Structure and Biogenesis of Lipid Droplets

The LD has a unique architecture befitting a dedicated lipid-storage organelle. Generally, LDs are simple structures surrounded by an endoplasmic reticulum (ER)-derived phospholipid monolayer and decorated by a limited but dynamically changing proteome.[8] The proteins on the surface of the LD are thus essential for coordination with various cytoplasmic machineries to promote further expansions in the size of the droplet, or as detailed below, the catabolism of the droplet under appropriate conditions. Within the interior of the hepatocellular LD is a neutral lipid core consisting primarily of triacylglycerol (TAG) and cholesteryl ester (CE) or retinyl ester (RE).
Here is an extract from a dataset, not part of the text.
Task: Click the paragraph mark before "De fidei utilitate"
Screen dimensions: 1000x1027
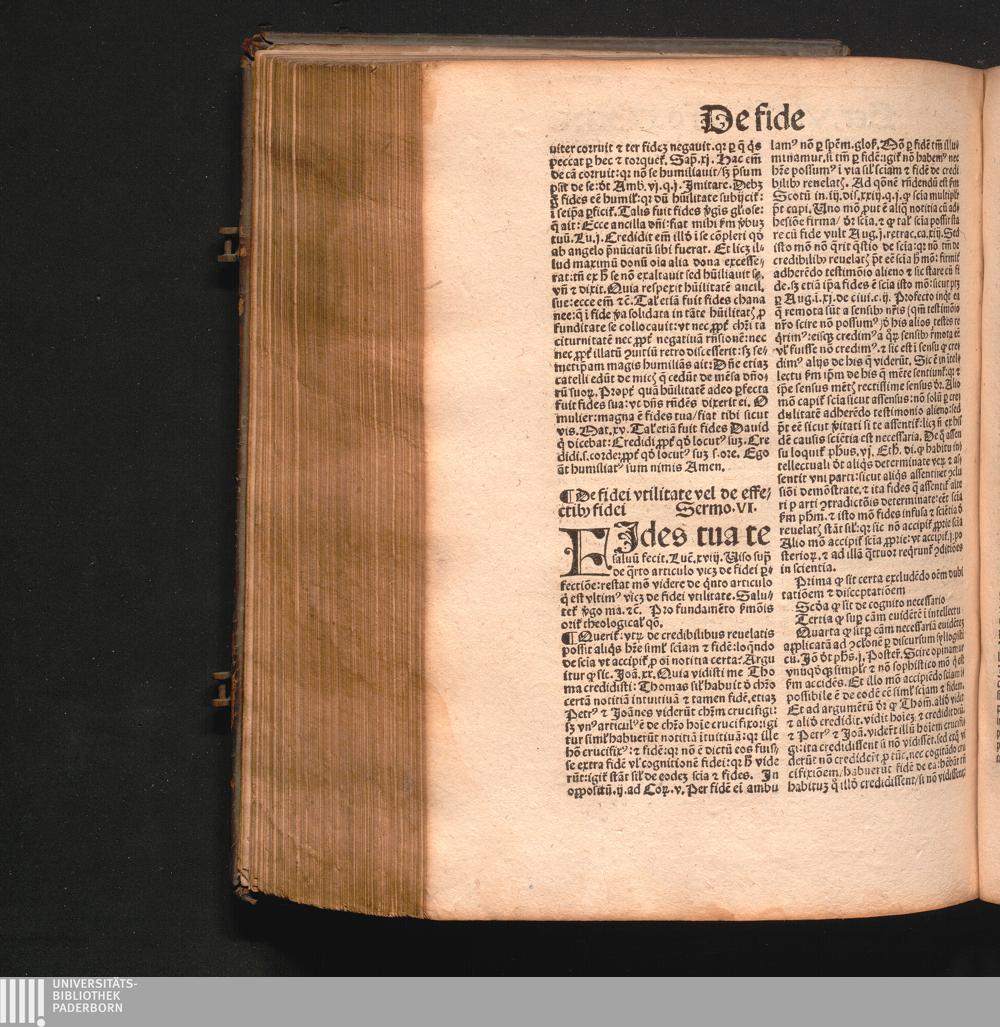Action: point(566,493)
These lipid species are each synthesized by dedicated ER-localized acyltransferases—attractive targets for interfering with aberrant lipid accumulation in fatty liver disease.

Neutral Lipid Biosynthesis

The terminal step of triglyceride biosynthesis is catalyzed by an esterification reaction between fatty acyl-CoA and diacylglycerol by two acyl-CoA:diacylglycerol acyltransferases (DGAT1 and DGAT2). Evolutionarily distinct, these enzymes catalyze the same reaction but are thought to play differing contributions to the biogenesis of LDs. DGAT1 appears to be responsible for only a minor contribution to LD biogenesis, perhaps playing a more important role in the repackaging of excess FFAs in an effort to thwart lipotoxicity and possibly a larger role in intestinal TAG synthesis.[9] [10] [11] An examination of DGAT1 null mice found decreases in adipose tissue levels, increased insulin sensitivity, and resistance to diet-induced hepatic steatosis.[12] [13] These promising findings resulted in the subsequent development of DGAT1-targeted pharmacological inhibitors for use in humans; however, owing to the onset of intolerable side effects, these treatments are currently thought to be of questionable utility.[14] Mutations in DGAT1 have since been identified in humans that result in reduced protein levels and are correlated with congenital diarrhea, suggesting that alterations in the function of DGAT1 result in much different phenotypes between mice and humans.[10] [15] The second isoform, DGAT2, is highly expressed in the liver and is thought to be the predominant isoform with regard to storage of triglycerides. Owing to a unique membrane topology that is very different from DGAT1, this isoform is able to simultaneously associate with both the ER and the LD.[16] Whole-animal knockouts of DGAT2 are lipopenic and die shortly following birth, likely due to insufficient triglyceride stores.[17] Studies in mouse models of obesity have found that reductions in DGAT2 expression by antisense oligonucleotide treatment result in improvements to liver steatosis but also exacerbate the onset of hepatic fibrosis.[18] [19] Like studies with DGAT1, however, the translatability of DGAT2 inhibition from rodent studies to higher mammals has had inconclusive results, with a recent study in nonhuman primates showing that acute or chronic DGAT2 inhibition had no significant effect on triglyceride metabolism.[20] Clearly, more work will be required to understand how each of these enzymes central to LD biogenesis cooperates to promote hepatic TAG synthesis and how they might be targeted to stem lipid accumulation in NAFLD.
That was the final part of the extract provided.